EXCERPT —
++++++++++

Next week Parliament reconvenes for a fortnight,
and meanwhile the boats keep coming. Minister Chris Bowen will be
armed with a report from the expert panel which has been travelling the
country hearing from a broad cross section of the Australian
community.
Even John Menadue, a strong refugee advocate and previous secretary for the Department of Immigration, thinks it is time to give the Malaysia solution a go.
I remain opposed, favouring onshore processing only. If Parliament's
preconditions for offshore processing are to be relaxed, the Malaysia
solution will need to be improved and it will need to be augmented with
a Nauru-type solution.
All Australian political parties say they remain committed to the
key obligations of the Refugee Convention. Since 2001, the Parliament
has provided governments with additional latitude in discharging these
obligations. Instead of processing claims in Australia and providing
residence for successful applicants who have arrived in Australia or on
our Indian Ocean possessions, Parliament has authorised government to
engage in offshore processing in the hope that some of the successful
applicants will be resettled in countries other than Australia.
This first happened with Nauru in 2001. The Howard-Ruddock package
of measures did deter people from getting in leaky boats and heading
for Australia. However most successful applicants taken to Nauru ended
up here or New Zealand. Having relaxed the policy, the Labor
Government has seen a need to tighten things again.
One of the 2001 measures (s.198A Migration Act) allowed the Minister
for Immigration to declare that another country could be used for
offshore processing. The Minister was required to declare that the
specified country:
- provides access, for persons seeking asylum, to effective procedures for assessing their need for protection;
- provides protection for persons seeking asylum, pending determination of their refugee status;
- provides protection to persons who are given refugee status, pending their voluntary repatriation to their country of origin or resettlement in another country; and
- meets relevant human rights standards in providing that protection.
Rightly convinced that Nauru would no longer work as a deterrent,
Bowen declared Malaysia to be a suitable offshore processing country.
This time, Australia would not retain responsibility for accommodating
and processing the asylum seekers, and successful claimants would not
be guaranteed resettlement in Australia or New Zealand. Rather, the
persons taken to Malaysia would be placed at the end of a queue 100,000
long.
Eventually they might be processed. Eventually they might
find a country prepared to accept them as refugees. Then again, they
might not. And why would you pay a people smuggler $20,000 for such an
uncertain outcome?
Nauru was offshore processing; Malaysia would be offshore dumping,
with no guarantee of humane accommodation (including health care and
child education), transparent, timely processing and prompt
resettlement.
A year ago the High Court stymied the Gillard government's attempt
to institute the Malaysia solution. The Court performed a routine
judicial task, interpreting s.198A Migration Act, and determining that
Bowen did not have the legal power to declare Malaysia a suitable
offshore processing country.

++++++++++

PROVIDED MATERIAL —
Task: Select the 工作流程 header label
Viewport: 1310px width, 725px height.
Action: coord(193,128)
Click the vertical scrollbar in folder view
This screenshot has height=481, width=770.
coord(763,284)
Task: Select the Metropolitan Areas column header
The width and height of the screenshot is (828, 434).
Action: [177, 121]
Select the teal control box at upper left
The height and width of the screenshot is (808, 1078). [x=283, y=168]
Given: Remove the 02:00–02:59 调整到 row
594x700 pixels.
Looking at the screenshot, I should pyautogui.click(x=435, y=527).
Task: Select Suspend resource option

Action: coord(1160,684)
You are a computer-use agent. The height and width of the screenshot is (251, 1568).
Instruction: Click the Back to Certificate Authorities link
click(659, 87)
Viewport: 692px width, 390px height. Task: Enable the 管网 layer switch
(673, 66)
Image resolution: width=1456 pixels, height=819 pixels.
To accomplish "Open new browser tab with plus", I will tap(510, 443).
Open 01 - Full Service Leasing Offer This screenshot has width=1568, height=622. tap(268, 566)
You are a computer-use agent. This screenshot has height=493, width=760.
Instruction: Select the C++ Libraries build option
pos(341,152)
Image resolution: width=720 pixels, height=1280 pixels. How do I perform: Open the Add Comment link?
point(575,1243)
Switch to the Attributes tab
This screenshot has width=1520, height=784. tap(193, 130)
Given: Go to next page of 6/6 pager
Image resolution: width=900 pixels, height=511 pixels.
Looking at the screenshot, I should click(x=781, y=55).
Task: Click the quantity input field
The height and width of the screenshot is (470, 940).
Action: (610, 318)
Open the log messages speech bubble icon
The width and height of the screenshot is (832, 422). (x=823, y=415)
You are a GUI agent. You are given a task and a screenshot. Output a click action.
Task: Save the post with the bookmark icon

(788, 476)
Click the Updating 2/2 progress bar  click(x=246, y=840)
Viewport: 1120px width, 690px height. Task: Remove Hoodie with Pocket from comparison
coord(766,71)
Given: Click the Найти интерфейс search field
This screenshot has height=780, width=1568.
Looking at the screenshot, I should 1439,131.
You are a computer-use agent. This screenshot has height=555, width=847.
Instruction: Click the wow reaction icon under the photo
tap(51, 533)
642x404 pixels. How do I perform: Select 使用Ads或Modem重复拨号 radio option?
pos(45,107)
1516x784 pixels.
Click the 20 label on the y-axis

++++++++++

TASK REQUIREMENTS —
[a] Reproduce the part of the offshore processing piece starting with "I remain opposed, favouring" and going on through "a Nauru-type solution.".
[b] Answer these from the offshore processing piece:
(i) In what year did offshore processing first happen with Nauru?
(ii) How long is the queue that persons taken to Malaysia would be placed at the end of?
(iii) What sum does the piece name as the payment to a people smuggler?

RESPONSES —
[a]
I remain opposed, favouring onshore processing only. If Parliament's
preconditions for offshore processing are to be relaxed, the Malaysia
solution will need to be improved and it will need to be augmented with
a Nauru-type solution.

[b]
(i) 2001
(ii) 100,000 long
(iii) $20,000